(Records in a dataset)
------------------------

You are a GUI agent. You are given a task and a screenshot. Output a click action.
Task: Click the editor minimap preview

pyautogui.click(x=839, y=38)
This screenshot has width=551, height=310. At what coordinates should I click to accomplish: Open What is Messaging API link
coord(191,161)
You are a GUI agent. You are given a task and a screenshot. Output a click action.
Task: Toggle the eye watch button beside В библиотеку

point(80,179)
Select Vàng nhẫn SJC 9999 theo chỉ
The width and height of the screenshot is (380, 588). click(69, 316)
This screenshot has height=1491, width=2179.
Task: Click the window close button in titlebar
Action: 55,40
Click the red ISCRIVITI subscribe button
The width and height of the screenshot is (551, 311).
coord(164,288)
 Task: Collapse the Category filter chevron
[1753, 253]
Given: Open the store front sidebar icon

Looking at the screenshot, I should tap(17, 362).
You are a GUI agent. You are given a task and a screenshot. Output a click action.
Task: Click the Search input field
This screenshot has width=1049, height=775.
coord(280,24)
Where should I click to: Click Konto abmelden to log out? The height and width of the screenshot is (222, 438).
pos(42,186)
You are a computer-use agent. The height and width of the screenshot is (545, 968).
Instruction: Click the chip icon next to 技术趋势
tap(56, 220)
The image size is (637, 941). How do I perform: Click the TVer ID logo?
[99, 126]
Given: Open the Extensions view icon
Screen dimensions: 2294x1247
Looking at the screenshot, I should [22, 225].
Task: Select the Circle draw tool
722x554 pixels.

------------------------

Recast the records above as a Markdown table with two columns, "Row" and "Line": number each nonblank line in order and place its text beside the number, leaving out blank lines.

| Row | Line |
|---|---|
| 1 | You are a GUI agent. You are given a task and a screenshot. Output a click action. |
| 2 | Task: Click the editor minimap preview |
| 3 | pyautogui.click(x=839, y=38) |
| 4 | This screenshot has width=551, height=310. At what coordinates should I click to accomplish: Open What is Messaging API link |
| 5 | coord(191,161) |
| 6 | You are a GUI agent. You are given a task and a screenshot. Output a click action. |
| 7 | Task: Toggle the eye watch button beside В библиотеку |
| 8 | point(80,179) |
| 9 | Select Vàng nhẫn SJC 9999 theo chỉ |
| 10 | The width and height of the screenshot is (380, 588). click(69, 316) |
| 11 | This screenshot has height=1491, width=2179. |
| 12 | Task: Click the window close button in titlebar |
| 13 | Action: 55,40 |
| 14 | Click the red ISCRIVITI subscribe button |
| 15 | The width and height of the screenshot is (551, 311). |
| 16 | coord(164,288) |
| 17 |  Task: Collapse the Category filter chevron |
| 18 | [1753, 253] |
| 19 | Given: Open the store front sidebar icon |
| 20 | Looking at the screenshot, I should tap(17, 362). |
| 21 | You are a GUI agent. You are given a task and a screenshot. Output a click action. |
| 22 | Task: Click the Search input field |
| 23 | This screenshot has width=1049, height=775. |
| 24 | coord(280,24) |
| 25 | Where should I click to: Click Konto abmelden to log out? The height and width of the screenshot is (222, 438). |
| 26 | pos(42,186) |
| 27 | You are a computer-use agent. The height and width of the screenshot is (545, 968). |
| 28 | Instruction: Click the chip icon next to 技术趋势 |
| 29 | tap(56, 220) |
| 30 | The image size is (637, 941). How do I perform: Click the TVer ID logo? |
| 31 | [99, 126] |
| 32 | Given: Open the Extensions view icon |
| 33 | Screen dimensions: 2294x1247 |
| 34 | Looking at the screenshot, I should [22, 225]. |
| 35 | Task: Select the Circle draw tool |
| 36 | 722x554 pixels. |